We have several ways we let our kids enjoy the computer. First is good old-fashioned (well, not really) YouTube. Now, before you flame me for letting my four year old navigate around YouTube, she doesn't do it willy-nilly. She does it while I'm in the room (or at least within hearing distance and walking by frequently); I start her off with a Sesame Street video (or whatever), she may not get on by herself, and she can ONLY click on links to other videos that are either pre-approved or she asks about (I have to approve anything before she clicks on it), and when I say a video goes off she knows that means navigate off the page NOW, like before I get there, or she will not be allowed on the computer for the rest of the day, if not longer, no arguments and no fuss. Our thinking: it's better for her to learn these "internet safety" rules and procedures now on this relatively safe site than have to learn them when she's more argumentative. (I say "relatively safe" because we can immediately see or hear if something is not appropriate, unlike a forum or chatroom where it would be harder to monitor; she can't read yet so even if there's an inappropriate word on the screen, she doesn't know it yet. These rules give us a foundation to build on when she gets older and CAN read and go on forums and such.)
The second is Starfall. Oh, how the kids love Starfall! And it's educational! 'Nuff said. Starfall is great. And it's hard to go astray from Starfall (though, you have to be careful about them closing the window and messing up your desktop, as I've learned the hard way. And teaching them to use the "back" button on the browser is useful if they tend to get "lost" from the content they want sometimes.)

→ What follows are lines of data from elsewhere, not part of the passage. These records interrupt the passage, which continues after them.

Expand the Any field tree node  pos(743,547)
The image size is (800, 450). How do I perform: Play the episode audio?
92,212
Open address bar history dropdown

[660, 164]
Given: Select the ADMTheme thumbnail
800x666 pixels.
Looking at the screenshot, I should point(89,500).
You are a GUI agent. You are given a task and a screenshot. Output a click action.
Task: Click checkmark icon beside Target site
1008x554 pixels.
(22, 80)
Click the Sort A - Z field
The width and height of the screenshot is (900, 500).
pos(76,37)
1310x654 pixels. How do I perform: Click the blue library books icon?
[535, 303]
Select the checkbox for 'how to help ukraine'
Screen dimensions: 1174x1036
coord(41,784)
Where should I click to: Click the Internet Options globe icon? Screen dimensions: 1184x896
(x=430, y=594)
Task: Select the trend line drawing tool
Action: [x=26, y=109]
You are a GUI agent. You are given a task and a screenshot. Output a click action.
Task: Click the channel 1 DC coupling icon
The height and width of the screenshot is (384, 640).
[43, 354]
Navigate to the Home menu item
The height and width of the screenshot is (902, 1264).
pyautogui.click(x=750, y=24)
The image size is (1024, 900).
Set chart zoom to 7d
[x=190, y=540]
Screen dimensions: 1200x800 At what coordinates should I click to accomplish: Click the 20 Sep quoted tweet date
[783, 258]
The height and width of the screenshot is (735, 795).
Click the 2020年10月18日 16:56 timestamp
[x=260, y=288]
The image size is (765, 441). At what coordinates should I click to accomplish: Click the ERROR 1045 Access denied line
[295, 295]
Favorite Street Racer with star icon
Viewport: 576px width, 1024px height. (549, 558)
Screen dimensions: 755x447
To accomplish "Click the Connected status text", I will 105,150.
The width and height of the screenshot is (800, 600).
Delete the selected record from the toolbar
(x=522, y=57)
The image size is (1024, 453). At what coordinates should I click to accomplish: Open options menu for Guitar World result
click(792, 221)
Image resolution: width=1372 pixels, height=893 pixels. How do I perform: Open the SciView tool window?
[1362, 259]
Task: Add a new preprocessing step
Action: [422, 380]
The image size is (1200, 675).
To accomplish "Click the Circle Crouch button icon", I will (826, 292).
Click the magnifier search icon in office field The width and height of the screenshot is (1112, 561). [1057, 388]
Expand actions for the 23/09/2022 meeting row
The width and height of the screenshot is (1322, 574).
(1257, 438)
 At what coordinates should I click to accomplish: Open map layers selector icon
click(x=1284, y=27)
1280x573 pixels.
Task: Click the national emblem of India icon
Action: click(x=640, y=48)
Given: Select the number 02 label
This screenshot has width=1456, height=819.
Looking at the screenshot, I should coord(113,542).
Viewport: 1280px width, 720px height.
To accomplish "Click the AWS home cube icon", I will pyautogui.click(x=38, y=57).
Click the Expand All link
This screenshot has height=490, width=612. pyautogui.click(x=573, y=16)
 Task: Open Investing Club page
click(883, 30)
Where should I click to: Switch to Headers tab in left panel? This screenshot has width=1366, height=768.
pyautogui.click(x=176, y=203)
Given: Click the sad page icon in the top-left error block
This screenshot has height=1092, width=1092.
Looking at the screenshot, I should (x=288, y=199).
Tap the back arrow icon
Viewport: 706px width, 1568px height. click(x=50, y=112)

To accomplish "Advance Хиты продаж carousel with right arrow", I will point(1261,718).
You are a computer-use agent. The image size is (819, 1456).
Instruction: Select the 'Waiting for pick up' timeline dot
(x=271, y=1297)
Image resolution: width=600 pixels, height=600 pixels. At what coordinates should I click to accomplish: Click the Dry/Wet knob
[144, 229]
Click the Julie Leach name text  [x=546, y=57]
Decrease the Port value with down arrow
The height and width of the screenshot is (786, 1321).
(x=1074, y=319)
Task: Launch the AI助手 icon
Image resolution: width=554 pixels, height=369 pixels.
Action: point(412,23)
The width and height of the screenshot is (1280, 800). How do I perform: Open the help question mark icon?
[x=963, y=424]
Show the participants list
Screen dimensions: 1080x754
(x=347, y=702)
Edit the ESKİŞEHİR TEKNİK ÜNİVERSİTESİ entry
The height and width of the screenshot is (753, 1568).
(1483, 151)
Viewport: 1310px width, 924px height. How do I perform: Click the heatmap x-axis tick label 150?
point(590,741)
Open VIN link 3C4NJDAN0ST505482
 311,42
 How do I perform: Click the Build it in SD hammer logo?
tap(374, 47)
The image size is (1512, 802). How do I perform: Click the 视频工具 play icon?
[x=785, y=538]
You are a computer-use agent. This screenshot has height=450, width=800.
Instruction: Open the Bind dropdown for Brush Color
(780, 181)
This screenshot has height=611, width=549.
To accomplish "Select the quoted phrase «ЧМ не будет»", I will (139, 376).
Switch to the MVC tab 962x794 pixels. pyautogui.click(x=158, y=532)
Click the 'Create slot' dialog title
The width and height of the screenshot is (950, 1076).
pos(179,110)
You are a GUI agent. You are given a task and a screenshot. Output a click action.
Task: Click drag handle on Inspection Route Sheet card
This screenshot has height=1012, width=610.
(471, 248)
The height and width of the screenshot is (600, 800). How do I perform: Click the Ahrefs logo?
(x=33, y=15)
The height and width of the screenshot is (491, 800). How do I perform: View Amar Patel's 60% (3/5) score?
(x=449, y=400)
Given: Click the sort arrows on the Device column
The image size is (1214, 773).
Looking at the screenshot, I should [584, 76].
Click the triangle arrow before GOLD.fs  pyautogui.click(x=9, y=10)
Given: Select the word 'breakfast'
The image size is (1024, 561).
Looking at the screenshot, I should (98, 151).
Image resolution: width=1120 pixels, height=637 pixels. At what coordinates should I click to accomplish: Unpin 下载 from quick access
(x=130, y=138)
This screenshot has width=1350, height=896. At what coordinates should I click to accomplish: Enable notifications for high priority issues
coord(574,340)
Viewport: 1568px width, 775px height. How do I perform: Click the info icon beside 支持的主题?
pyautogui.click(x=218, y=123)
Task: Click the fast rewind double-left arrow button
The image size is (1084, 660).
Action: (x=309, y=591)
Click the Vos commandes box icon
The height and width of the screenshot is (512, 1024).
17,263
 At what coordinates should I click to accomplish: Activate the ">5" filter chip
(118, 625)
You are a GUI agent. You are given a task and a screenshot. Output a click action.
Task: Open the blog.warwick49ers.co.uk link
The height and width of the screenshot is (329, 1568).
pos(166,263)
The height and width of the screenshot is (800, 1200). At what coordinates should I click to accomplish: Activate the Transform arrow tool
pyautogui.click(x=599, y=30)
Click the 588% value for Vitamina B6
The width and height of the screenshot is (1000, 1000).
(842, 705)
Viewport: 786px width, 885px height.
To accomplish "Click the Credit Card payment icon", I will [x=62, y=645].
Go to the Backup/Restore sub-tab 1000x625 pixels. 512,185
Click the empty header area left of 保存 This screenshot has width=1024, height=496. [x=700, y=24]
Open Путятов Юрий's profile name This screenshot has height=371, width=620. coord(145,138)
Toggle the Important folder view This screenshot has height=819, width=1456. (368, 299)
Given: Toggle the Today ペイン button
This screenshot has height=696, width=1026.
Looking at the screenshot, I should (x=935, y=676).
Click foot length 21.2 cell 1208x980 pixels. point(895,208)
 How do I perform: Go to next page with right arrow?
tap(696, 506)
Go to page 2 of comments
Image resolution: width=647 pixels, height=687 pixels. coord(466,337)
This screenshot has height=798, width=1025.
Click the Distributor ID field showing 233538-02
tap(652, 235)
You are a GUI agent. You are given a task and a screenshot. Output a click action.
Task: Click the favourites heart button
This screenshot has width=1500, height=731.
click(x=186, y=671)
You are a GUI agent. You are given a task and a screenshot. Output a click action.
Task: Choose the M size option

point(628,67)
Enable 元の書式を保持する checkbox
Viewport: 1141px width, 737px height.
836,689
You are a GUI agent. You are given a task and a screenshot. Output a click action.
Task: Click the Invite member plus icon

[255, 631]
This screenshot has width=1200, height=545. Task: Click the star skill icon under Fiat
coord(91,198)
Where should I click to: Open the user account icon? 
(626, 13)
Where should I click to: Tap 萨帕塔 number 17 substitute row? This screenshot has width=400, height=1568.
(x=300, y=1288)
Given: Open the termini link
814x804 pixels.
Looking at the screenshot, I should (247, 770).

Third, "Watch Instantly" from Netflix. Again, not allowed to choose a video without getting approval, but since they came out with this we've really gotten our money's worth from it; this is how Emma discovered The Wiggles, among other things (and boy was I glad when they took the monthly limit off-- that meant I could watch movies myself without worrying about hitting the limit and then not being able to let Ems watch!)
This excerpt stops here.